**EXCERPTED PASSAGE**

# What to study for next level of Composing?



## Dr.Quest (Aug 15, 2006)

I've been doing music and sound design since 1989 with a stint in folk music since 1982.
As I get more film work I realize I need to get faster and better at composing in order to keep things interesting. This last year or so I've done two 45 minute cartoon that were wall to wall music as well as several 30 minute shows. I've ordered the Volume one of The Alexender version of Rimsky-Korsakov (which hasn't arrived as of yet) but I would like to find some study course that would be interesting. I don't read music well so EIS might be a little out of my league. Any thoughts on a course of action for new studies? I usually do well with some teacher interaction but I'm at a loss as to direction.
Any thoughts from anyone?
J


----------



## Waywyn (Aug 16, 2006)

Hey man,

well i can feel with you in terms of notes and score etc. but more and more i have the feeling that avoiding notes and theory is like working in a strange country but you don't speak the language. you can survive with hand signs and friendly gestures but you simply can't communicate.

at least i had this feeling for a long time. when i started with sight reading on guitar, getting down all the diatonic theory stuff and now studying EIS i really think that i am becoming a member of this country plus i realise all the advantages it has.

i can simply talk with anyone i like.

on the other hand i don't understand why you can work with the rimsky stuff but you still assume that you have problems with EIS? i find as long as you are familiar with reading notes and stuff you won't have problems with EIS.

just my 2,5 cents


----------



## Dr.Quest (Aug 16, 2006)

**SOURCE MATERIAL**
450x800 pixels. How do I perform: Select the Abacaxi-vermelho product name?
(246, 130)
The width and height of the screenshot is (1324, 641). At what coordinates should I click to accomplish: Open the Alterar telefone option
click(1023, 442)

**SHORT PROBLEM**
Please rewrite the stretch from "at least i had" through "advantages it has." in the composing-studies thread, changing "guitar" to "piano".

**TASK ANSWER**
at least i had this feeling for a long time. when i started with sight reading on piano, getting down all the diatonic theory stuff and now studying EIS i really think that i am becoming a member of this country plus i realise all the advantages it has.